Okay, we can’t imagine that either.
Perhaps you think such an environment would exist among more enlightened beings – a Zen monastery, for instance. Paul Haller, former abbot of the San Francisco Zen Center, laughs drily. “People bring their own stuff” no matter what the workplace it seems. Some of his advice applies to all places of employ:
- This isn’t your family “Working in a community I am struck by people’s reconstruction of the family dynamics of their youth,” says Haller. “’I had a hard time with my father,’ someone will say, and I know we are going to have a rocky relationship.” What about coworkers? “Sibling rivalry is in there too.”
- The boss isn’t your dad. Haller recalls one student who was very wary of him. “I had to convince him I was not there to judge or criticize,” he says. “I was a mentor and an ally who wished him well. This was a radical departure from what he had experienced at home and school.”
- You play a part in this too. For the person seething with resentment over a boss or coworker, Haller suggests looking inside. “From the point of view of Zen practice you ask, ‘What’s happening?’ Can you acknowledge your anger? That opens the door to what the experience is like.” The desired conclusion is to be able to sort the problem: “This is my stuff, this is my boss’s stuff. Say it in a quiet clear manner that allows something good to be the consequence.”
- You are not alone. “Treat everyone as if they have the same stuff going on,” says Haller – the same kind of smoking baggage that makes you react as you do. A person who upsets you at work probably “didn’t think they were going to push your buttons; you were an afterthought.”

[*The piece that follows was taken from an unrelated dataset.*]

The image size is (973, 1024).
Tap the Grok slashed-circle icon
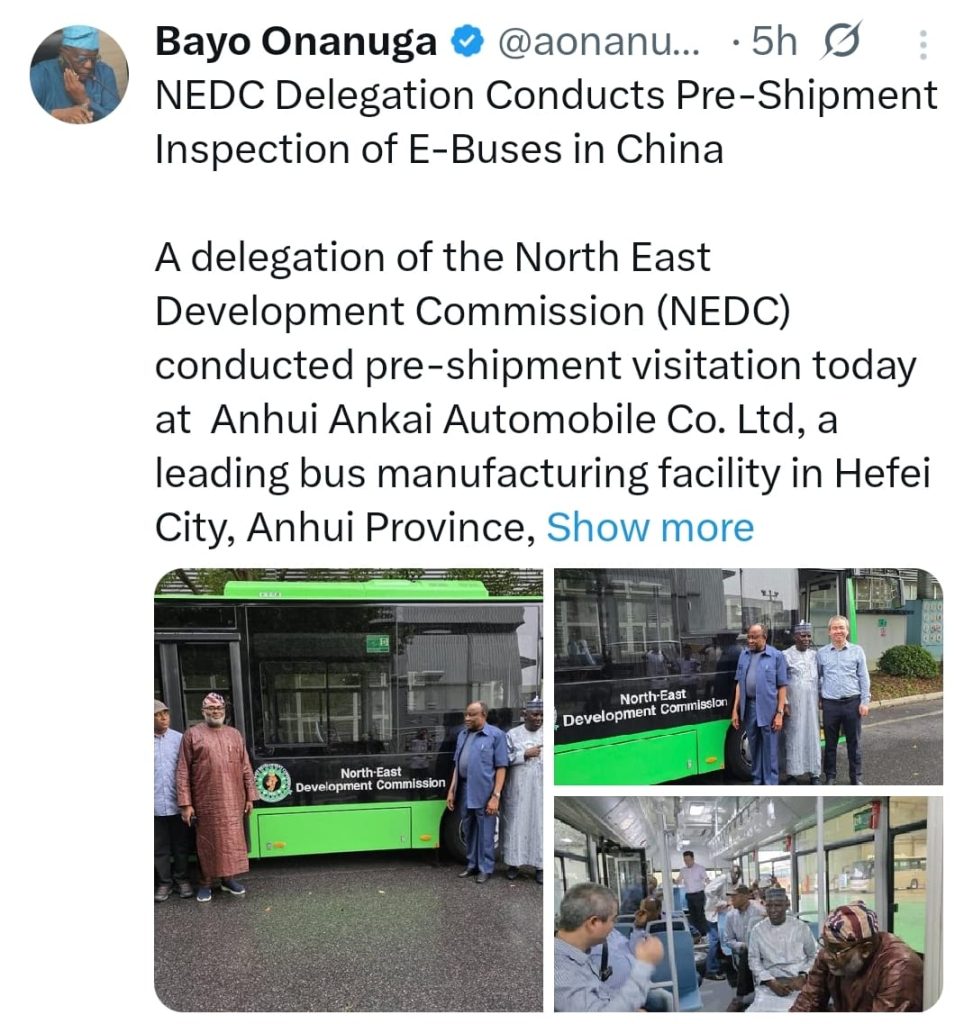click(842, 40)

- You can clear the air. “A year ago I had a problem with a peer,” says Haller, “so I sat down with the peer and said, ‘Here’s what you did’ – I wanted it to register. My peer got it and apologized.” The encounter gave him a sense of personal authority. “I don’t have to whisper in someone else’s ear; I can go to the person I have a problem with. If that doesn’t work, bring in someone else; there’s even an official grievance process” at the SF Zen Center.

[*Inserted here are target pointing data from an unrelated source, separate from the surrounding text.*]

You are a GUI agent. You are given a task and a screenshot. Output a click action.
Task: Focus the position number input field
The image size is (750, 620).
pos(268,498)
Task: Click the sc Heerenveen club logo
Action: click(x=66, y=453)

These days Haller is a senior dharma teacher in San Francisco; he spends more of his time teaching meditation at a center in his native Belfast, where conflict has been the watchword for hundreds of years.
“The whole group is an interesting case study,” says Haller. There are plenty of divisions and disagreements, “but sometimes the divisions are not along Catholic and Protestant lines. That’s something!”
There is no difference between the sorts of emotions and issues raised in a Zen monastery and those in any workplace, except maybe in how – and when – people react to them. There’s an old joke about a monk who took a vow of silence; he was only allowed to speak two words every ten years to the abbot. The first time he said, “Bed hard.” Ten years later he returned and said, “Food bad.” And the last visit he said, “I quit.”
“I’m not surprised,” said the abbot, “you’ve done nothing but complain since you got here.”